TASK OBJECTIVE:
Each line below should be set down again unchanged.

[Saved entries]
========
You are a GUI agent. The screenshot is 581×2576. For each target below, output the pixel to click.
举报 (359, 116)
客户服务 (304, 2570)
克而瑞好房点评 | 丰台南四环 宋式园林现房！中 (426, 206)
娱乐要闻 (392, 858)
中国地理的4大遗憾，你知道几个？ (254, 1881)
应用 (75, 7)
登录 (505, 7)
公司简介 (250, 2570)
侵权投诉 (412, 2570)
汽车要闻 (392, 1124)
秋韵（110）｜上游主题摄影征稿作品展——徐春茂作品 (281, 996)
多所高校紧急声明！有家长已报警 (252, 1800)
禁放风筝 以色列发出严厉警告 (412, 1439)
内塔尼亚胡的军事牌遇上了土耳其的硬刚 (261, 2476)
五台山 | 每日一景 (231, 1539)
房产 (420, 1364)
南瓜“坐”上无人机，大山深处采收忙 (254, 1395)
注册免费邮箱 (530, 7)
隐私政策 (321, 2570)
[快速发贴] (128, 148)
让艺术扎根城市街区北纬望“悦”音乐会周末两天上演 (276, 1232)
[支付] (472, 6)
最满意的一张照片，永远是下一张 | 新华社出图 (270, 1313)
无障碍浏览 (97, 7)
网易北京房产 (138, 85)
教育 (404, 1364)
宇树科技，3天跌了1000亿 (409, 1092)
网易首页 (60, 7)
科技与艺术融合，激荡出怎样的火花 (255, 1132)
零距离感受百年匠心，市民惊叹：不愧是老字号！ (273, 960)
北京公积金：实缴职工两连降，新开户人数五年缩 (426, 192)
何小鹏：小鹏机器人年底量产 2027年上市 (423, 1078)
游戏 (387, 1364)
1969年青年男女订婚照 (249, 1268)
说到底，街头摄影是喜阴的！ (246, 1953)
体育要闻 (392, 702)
========
EXERCISE SOLUTION:
You are a GUI agent. The screenshot is 581×2576. For each target below, output the pixel to click.
举报 (359, 116)
客户服务 (304, 2570)
克而瑞好房点评 | 丰台南四环 宋式园林现房！中 (426, 206)
娱乐要闻 (392, 858)
中国地理的4大遗憾，你知道几个？ (254, 1881)
应用 (75, 7)
登录 (505, 7)
公司简介 (250, 2570)
侵权投诉 (412, 2570)
汽车要闻 (392, 1124)
秋韵（110）｜上游主题摄影征稿作品展——徐春茂作品 (281, 996)
多所高校紧急声明！有家长已报警 (252, 1800)
禁放风筝 以色列发出严厉警告 (412, 1439)
内塔尼亚胡的军事牌遇上了土耳其的硬刚 (261, 2476)
五台山 | 每日一景 (231, 1539)
房产 (420, 1364)
南瓜“坐”上无人机，大山深处采收忙 (254, 1395)
注册免费邮箱 (530, 7)
隐私政策 (321, 2570)
[快速发贴] (128, 148)
让艺术扎根城市街区北纬望“悦”音乐会周末两天上演 (276, 1232)
[支付] (472, 6)
最满意的一张照片，永远是下一张 | 新华社出图 (270, 1313)
无障碍浏览 (97, 7)
网易北京房产 (138, 85)
教育 (404, 1364)
宇树科技，3天跌了1000亿 (409, 1092)
网易首页 (60, 7)
科技与艺术融合，激荡出怎样的火花 (255, 1132)
零距离感受百年匠心，市民惊叹：不愧是老字号！ (273, 960)
北京公积金：实缴职工两连降，新开户人数五年缩 (426, 192)
何小鹏：小鹏机器人年底量产 2027年上市 (423, 1078)
游戏 (387, 1364)
1969年青年男女订婚照 (249, 1268)
说到底，街头摄影是喜阴的！ (246, 1953)
体育要闻 (392, 702)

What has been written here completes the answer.